REQUEST ::
Put the part of the material that opens with the line containing "The width and height of the screenshot is (1360, 768)." and runs through the end of the material into a two-column CSV headed instruction and coordinates, with one row per entry. Enclose each field in quotation marks and replace any line break inside a field with a space.

RECORD SET ::

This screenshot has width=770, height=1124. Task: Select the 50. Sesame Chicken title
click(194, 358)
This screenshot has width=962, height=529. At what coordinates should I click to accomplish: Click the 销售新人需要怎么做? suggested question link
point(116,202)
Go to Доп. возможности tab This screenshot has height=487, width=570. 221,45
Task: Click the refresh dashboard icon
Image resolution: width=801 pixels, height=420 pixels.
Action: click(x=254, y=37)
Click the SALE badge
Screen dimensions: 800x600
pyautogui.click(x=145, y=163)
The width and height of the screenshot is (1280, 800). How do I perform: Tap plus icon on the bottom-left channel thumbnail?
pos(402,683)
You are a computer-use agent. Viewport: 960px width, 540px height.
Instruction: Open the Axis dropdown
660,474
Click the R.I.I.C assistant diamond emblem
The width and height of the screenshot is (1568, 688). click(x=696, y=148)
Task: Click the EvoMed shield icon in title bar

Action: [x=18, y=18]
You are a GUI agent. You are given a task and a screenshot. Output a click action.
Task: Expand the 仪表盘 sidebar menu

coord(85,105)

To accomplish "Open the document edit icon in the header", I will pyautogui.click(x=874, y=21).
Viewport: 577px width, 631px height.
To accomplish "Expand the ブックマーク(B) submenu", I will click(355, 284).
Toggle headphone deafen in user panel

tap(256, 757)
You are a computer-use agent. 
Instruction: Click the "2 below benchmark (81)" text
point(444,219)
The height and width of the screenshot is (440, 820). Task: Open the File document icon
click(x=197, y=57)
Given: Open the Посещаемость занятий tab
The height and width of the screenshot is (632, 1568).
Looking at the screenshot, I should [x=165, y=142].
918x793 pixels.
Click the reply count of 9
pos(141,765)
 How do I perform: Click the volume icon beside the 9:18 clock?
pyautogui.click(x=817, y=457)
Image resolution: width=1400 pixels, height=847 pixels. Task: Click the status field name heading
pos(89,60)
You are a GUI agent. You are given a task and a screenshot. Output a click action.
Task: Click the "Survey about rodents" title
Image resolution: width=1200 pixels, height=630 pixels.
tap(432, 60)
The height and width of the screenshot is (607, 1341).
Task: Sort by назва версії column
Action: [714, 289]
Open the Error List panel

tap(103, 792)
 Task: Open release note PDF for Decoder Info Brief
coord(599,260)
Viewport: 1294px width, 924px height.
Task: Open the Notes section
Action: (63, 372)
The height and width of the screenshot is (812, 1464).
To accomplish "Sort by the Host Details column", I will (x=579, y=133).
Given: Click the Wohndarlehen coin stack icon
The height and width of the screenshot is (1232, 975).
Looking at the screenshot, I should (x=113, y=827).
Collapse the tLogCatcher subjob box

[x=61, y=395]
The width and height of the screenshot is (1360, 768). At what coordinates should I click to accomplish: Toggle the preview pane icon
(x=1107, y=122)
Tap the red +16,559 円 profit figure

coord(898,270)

TASK ANSWER ::
instruction,coordinates
"The width and height of the screenshot is (1360, 768). At what coordinates should I click to accomplish: Toggle the preview pane icon","(x=1107, y=122)"
"Tap the red +16,559 円 profit figure","coord(898,270)"